- **Exercise data**
====

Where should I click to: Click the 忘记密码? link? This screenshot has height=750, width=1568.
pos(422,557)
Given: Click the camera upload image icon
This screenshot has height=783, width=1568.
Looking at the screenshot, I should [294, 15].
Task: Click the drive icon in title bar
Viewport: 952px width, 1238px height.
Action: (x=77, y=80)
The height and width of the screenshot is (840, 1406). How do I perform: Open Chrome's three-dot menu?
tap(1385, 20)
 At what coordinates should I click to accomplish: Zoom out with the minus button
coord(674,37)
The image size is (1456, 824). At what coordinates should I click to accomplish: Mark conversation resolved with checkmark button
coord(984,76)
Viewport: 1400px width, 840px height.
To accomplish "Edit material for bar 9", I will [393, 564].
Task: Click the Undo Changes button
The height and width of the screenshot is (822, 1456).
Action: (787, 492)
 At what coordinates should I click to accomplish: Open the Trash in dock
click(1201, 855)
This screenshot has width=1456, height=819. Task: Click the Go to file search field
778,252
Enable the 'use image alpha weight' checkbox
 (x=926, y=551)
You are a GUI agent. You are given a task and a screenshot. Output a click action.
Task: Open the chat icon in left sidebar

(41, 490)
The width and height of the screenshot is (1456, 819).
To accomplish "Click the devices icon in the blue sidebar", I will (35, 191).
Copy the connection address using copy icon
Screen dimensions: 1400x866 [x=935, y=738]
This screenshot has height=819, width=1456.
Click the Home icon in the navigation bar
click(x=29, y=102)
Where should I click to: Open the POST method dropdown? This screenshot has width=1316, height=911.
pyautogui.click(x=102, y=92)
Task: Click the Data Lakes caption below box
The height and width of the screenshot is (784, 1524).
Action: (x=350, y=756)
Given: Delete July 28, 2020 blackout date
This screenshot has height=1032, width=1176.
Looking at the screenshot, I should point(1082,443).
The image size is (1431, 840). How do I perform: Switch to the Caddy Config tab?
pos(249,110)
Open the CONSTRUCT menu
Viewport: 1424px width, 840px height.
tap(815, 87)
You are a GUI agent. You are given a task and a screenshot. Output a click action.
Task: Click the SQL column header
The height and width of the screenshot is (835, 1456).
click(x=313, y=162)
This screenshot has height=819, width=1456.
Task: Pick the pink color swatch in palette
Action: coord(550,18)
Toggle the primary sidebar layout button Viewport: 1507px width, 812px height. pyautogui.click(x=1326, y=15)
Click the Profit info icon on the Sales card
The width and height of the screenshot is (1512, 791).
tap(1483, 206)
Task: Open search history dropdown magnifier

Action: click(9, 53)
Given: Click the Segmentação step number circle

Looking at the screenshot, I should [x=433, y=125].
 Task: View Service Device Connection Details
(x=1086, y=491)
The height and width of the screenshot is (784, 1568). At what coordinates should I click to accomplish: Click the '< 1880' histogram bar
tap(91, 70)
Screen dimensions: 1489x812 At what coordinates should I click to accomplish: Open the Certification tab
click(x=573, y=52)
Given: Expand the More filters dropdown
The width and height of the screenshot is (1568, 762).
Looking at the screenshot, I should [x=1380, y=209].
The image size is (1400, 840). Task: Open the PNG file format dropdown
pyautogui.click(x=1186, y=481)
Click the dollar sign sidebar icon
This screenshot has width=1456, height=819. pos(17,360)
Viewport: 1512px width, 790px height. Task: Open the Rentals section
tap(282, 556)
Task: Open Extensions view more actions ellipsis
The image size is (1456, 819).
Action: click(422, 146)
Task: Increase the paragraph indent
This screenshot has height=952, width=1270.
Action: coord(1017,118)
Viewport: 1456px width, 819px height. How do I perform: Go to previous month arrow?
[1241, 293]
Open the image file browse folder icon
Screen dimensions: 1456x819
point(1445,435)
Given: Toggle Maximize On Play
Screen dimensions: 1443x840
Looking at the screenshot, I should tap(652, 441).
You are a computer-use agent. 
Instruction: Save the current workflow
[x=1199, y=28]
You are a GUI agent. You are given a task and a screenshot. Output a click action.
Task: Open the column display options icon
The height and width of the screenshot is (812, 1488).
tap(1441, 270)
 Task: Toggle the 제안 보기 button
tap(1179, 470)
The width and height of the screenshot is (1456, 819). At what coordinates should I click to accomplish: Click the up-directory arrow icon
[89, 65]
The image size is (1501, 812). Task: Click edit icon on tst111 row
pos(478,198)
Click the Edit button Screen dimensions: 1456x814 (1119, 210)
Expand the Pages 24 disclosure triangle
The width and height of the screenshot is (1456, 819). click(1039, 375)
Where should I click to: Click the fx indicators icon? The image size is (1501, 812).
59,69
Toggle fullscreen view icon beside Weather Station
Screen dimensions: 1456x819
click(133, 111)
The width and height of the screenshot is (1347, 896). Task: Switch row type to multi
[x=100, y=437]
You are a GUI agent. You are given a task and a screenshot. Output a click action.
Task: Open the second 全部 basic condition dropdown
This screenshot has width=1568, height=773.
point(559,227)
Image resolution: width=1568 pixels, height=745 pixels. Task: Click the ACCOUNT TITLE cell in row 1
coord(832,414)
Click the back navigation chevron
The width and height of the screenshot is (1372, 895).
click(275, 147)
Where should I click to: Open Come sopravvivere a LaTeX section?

====

- **How to complete this task**
Pull out every line holding "will" from the records above, and copy it.

- **Output for this task**
To accomplish "Edit material for bar 9", I will [393, 564].
To accomplish "Click the devices icon in the blue sidebar", I will (35, 191).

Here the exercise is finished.